» **Data for the task**
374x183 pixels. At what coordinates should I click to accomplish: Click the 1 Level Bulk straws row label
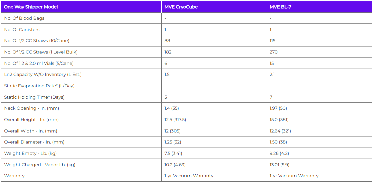(x=41, y=52)
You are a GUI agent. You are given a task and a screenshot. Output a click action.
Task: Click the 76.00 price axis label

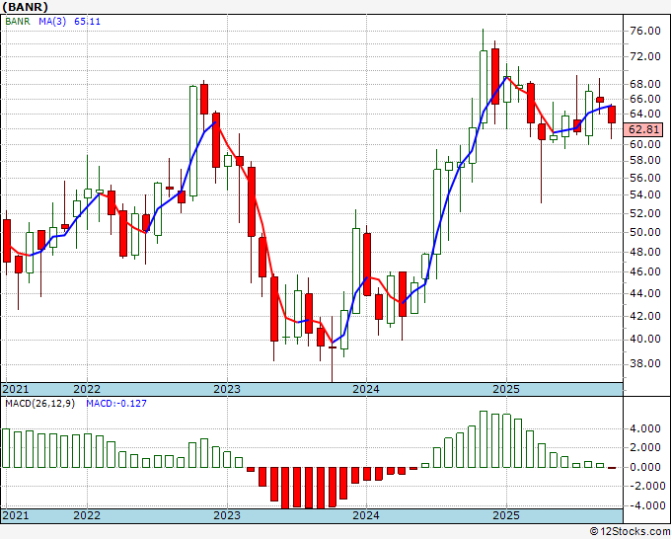pyautogui.click(x=644, y=32)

» **Activity**
Quote the preceding listing precisely and completely, omitting its images.

» **Result below**
374x183 pixels. At what coordinates should I click to accomplish: Click the 1 Level Bulk straws row label
(x=41, y=52)
You are a GUI agent. You are given a task and a screenshot. Output a click action.
Task: Click the 76.00 price axis label

pyautogui.click(x=644, y=32)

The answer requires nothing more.